*What you are asked to do*:
Write out, from the entries below, exactly the lines that run between the lines holding "Screen dimensions: 856x454" and "Switch to column", inclusive, and stop there.
[[ Records to use, beginning ]]
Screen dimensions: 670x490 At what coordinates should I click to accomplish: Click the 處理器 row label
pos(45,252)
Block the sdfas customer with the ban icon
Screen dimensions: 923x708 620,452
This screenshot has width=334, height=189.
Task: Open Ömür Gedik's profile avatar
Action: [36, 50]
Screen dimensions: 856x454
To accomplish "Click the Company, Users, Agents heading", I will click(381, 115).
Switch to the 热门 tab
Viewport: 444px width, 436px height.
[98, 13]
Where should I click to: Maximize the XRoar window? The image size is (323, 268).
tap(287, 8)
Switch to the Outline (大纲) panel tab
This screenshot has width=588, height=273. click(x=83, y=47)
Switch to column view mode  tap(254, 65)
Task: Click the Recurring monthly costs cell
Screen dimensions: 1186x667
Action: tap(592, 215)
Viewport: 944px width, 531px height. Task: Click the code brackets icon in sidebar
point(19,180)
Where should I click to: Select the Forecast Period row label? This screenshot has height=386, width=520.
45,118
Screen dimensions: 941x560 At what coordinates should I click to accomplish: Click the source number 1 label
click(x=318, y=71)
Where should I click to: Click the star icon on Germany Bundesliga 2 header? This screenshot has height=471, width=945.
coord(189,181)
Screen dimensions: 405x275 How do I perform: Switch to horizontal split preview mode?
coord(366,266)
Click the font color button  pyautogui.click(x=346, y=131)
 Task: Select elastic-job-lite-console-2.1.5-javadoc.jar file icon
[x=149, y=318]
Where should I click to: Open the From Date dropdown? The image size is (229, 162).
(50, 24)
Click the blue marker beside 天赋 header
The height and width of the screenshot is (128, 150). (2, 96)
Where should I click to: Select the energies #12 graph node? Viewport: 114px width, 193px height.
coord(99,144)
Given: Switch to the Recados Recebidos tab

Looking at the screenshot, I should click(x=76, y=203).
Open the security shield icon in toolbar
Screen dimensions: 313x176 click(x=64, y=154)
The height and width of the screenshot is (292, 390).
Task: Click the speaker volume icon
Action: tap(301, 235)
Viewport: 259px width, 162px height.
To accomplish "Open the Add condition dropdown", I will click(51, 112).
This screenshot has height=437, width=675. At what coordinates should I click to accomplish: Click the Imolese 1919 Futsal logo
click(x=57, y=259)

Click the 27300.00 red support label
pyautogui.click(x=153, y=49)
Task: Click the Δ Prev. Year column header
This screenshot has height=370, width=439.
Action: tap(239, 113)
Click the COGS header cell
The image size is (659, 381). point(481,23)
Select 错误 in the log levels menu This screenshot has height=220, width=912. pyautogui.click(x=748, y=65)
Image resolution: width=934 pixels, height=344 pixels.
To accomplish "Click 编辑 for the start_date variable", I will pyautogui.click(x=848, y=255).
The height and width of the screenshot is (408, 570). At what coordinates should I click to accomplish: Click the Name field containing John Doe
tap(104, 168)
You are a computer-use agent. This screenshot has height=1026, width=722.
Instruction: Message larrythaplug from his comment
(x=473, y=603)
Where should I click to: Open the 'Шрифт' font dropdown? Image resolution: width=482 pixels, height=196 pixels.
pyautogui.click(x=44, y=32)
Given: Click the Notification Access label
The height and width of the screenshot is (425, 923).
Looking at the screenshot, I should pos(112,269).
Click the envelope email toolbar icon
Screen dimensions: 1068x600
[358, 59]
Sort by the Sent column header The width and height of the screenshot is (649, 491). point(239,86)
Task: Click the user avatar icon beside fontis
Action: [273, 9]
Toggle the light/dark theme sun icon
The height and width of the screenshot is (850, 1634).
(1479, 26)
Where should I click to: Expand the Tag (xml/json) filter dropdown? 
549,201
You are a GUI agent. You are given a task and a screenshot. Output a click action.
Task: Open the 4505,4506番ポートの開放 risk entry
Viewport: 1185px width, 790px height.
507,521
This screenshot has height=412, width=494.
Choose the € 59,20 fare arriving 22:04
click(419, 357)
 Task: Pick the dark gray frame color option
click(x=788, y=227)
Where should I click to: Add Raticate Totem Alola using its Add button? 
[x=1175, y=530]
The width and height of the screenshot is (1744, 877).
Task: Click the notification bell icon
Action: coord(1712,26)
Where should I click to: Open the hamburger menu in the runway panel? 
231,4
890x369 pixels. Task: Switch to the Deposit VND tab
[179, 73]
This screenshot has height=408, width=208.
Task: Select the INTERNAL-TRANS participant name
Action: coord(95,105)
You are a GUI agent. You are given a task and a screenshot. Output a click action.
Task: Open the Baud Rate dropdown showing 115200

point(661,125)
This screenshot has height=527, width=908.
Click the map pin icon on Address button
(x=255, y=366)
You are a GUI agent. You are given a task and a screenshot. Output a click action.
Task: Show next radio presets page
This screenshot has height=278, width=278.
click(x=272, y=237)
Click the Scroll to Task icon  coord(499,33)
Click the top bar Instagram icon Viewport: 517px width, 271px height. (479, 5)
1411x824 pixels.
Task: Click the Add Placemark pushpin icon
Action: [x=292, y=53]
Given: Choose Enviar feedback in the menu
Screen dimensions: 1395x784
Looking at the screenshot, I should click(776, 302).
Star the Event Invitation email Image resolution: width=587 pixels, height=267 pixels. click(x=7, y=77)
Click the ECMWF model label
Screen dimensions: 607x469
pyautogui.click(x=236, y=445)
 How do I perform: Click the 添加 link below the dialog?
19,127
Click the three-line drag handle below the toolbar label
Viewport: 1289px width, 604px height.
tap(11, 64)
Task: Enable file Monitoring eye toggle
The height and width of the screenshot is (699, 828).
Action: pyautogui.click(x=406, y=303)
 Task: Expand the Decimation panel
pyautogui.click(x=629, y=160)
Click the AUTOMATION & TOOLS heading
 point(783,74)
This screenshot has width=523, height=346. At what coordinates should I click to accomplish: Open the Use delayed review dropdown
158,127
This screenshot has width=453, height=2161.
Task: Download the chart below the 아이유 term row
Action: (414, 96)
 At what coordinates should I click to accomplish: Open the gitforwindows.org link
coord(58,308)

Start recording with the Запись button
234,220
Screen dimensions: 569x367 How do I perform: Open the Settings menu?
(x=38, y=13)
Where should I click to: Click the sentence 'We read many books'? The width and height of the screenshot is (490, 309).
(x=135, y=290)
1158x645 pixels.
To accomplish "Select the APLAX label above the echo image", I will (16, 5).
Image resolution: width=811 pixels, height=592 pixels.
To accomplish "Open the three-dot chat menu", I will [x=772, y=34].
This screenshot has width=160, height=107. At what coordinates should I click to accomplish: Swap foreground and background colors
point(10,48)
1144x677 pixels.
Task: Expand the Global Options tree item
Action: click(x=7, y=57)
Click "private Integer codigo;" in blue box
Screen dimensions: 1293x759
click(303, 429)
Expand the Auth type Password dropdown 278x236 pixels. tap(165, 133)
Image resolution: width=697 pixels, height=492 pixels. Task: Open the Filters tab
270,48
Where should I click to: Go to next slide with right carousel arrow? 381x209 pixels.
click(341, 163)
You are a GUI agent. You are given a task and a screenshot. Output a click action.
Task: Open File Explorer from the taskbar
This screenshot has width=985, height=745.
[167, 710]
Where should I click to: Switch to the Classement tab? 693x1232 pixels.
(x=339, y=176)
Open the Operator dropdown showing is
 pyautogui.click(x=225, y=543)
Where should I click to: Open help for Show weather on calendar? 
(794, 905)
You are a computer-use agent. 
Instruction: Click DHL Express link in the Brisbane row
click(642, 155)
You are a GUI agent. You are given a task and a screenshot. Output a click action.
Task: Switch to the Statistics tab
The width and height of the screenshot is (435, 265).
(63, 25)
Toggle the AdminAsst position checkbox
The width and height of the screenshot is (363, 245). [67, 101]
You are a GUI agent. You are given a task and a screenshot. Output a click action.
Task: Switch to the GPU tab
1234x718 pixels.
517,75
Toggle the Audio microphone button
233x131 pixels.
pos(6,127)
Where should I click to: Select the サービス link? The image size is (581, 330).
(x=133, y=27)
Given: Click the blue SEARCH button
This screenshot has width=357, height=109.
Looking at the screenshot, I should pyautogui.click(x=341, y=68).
[[ Records to use, end ]]
*Answer for this exercise*:
Screen dimensions: 856x454
To accomplish "Click the Company, Users, Agents heading", I will click(381, 115).
Switch to the 热门 tab
Viewport: 444px width, 436px height.
[98, 13]
Where should I click to: Maximize the XRoar window? The image size is (323, 268).
tap(287, 8)
Switch to the Outline (大纲) panel tab
This screenshot has width=588, height=273. click(x=83, y=47)
Switch to column view mode  tap(254, 65)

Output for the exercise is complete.